/---

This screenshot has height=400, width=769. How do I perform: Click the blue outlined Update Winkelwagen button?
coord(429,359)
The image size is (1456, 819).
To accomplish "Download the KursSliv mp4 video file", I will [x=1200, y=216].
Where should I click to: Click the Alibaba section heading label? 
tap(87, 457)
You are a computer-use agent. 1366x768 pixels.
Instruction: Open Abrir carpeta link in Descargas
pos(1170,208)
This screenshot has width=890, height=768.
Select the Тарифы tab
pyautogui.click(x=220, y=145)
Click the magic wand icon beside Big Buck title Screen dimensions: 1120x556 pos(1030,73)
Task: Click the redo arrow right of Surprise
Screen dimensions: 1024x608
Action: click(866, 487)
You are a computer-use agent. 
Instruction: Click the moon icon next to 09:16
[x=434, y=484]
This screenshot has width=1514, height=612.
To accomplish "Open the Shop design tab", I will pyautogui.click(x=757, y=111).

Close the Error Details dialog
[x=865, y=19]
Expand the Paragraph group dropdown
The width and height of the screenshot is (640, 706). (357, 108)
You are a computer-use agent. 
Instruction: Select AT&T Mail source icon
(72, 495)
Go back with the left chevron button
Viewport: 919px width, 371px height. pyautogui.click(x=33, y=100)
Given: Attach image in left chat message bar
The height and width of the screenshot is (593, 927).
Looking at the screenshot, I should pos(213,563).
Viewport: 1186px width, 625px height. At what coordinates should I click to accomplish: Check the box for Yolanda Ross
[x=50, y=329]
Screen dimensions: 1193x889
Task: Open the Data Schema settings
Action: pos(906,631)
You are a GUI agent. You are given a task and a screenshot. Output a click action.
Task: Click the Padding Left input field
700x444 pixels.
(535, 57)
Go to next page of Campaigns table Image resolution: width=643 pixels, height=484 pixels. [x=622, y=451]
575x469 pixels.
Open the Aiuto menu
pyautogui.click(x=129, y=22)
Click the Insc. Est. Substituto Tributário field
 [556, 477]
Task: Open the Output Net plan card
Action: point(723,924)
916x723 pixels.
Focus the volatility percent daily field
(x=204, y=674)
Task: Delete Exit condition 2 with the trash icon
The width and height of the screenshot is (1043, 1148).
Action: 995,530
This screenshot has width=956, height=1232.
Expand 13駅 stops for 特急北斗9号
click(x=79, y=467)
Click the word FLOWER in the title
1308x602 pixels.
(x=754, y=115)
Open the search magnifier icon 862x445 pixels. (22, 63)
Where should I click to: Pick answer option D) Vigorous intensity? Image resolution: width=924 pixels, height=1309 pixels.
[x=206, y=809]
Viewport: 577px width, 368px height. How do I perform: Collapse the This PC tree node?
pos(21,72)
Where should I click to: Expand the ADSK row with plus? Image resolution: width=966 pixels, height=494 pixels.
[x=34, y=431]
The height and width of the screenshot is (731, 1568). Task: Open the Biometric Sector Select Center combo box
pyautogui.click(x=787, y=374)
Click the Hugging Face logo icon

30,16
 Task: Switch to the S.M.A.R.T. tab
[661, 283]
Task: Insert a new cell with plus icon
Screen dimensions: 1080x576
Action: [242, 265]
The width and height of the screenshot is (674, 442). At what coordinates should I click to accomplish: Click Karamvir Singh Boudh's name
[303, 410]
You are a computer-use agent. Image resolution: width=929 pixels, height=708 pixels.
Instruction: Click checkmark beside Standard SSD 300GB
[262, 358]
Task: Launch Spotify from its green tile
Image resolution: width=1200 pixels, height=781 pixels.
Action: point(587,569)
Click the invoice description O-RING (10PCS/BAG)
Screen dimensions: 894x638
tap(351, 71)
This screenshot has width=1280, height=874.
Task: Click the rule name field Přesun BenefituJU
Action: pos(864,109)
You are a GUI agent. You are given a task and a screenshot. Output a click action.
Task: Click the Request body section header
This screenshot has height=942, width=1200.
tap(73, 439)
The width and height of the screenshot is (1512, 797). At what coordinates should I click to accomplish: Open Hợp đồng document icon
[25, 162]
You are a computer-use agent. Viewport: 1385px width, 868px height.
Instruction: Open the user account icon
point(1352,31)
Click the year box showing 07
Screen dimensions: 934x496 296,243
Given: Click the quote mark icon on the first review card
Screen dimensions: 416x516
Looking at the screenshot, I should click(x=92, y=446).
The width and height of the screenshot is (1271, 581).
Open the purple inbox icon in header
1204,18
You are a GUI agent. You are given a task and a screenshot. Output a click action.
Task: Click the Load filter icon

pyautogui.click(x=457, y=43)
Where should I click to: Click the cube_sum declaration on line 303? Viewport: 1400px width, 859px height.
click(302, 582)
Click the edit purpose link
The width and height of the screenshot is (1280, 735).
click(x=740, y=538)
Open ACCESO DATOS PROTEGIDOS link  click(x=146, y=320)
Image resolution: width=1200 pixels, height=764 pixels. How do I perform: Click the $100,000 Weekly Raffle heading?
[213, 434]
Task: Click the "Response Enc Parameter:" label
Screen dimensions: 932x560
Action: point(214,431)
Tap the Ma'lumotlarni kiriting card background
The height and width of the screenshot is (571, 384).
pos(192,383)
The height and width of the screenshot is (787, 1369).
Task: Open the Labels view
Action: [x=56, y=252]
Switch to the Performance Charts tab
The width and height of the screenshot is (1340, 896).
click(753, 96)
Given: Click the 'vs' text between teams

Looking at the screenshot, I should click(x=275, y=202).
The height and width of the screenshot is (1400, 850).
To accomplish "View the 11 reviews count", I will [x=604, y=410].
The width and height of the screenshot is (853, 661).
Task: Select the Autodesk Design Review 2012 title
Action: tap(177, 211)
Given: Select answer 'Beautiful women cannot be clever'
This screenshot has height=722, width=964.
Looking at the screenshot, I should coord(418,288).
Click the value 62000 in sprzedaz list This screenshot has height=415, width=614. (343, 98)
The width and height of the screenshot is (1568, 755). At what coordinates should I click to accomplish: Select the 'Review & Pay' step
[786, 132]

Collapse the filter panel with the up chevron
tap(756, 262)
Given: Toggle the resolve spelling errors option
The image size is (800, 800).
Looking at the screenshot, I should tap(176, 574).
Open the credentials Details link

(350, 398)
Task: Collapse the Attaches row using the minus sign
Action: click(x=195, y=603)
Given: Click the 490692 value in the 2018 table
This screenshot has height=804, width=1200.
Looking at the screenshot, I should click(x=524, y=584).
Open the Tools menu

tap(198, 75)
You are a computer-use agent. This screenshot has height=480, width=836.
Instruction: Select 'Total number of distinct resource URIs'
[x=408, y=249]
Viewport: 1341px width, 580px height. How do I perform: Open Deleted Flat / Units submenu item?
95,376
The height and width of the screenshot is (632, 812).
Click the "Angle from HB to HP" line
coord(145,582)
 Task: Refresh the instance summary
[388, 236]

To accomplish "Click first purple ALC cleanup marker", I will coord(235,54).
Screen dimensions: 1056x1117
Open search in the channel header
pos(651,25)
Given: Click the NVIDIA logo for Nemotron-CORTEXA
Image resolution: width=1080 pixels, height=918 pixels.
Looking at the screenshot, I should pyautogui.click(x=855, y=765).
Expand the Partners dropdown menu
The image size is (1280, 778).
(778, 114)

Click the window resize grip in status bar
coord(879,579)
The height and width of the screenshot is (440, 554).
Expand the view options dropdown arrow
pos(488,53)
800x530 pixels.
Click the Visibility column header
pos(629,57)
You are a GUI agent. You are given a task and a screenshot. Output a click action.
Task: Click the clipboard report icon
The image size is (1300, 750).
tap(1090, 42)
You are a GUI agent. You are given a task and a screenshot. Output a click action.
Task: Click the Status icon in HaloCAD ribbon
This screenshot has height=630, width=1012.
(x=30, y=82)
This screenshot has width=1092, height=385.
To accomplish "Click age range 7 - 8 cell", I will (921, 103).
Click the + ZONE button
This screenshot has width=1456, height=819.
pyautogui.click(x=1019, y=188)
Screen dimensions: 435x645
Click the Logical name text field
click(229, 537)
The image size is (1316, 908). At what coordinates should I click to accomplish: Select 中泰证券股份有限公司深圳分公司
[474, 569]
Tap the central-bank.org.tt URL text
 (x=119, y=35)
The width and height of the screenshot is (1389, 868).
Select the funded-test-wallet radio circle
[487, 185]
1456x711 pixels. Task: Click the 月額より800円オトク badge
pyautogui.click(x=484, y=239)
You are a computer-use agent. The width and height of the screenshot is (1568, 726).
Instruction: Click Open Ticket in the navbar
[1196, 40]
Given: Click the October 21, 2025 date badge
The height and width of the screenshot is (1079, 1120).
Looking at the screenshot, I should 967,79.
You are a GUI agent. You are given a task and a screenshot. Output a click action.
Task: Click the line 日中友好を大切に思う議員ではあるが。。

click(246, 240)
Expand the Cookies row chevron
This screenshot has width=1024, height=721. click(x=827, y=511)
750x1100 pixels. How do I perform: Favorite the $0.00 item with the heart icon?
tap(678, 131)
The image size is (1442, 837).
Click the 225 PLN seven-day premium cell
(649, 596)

\---

◆ **ACTIVITY**: Return, word for word, every line from the top of the entries down to the line that holds "This screenshot has width=1514, height=612.", both included.

◆ **SOLVED PROBLEM**:
This screenshot has height=400, width=769. How do I perform: Click the blue outlined Update Winkelwagen button?
coord(429,359)
The image size is (1456, 819).
To accomplish "Download the KursSliv mp4 video file", I will [x=1200, y=216].
Where should I click to: Click the Alibaba section heading label? 
tap(87, 457)
You are a computer-use agent. 1366x768 pixels.
Instruction: Open Abrir carpeta link in Descargas
pos(1170,208)
This screenshot has width=890, height=768.
Select the Тарифы tab
pyautogui.click(x=220, y=145)
Click the magic wand icon beside Big Buck title Screen dimensions: 1120x556 pos(1030,73)
Task: Click the redo arrow right of Surprise
Screen dimensions: 1024x608
Action: click(866, 487)
You are a computer-use agent. 
Instruction: Click the moon icon next to 09:16
[x=434, y=484]
This screenshot has width=1514, height=612.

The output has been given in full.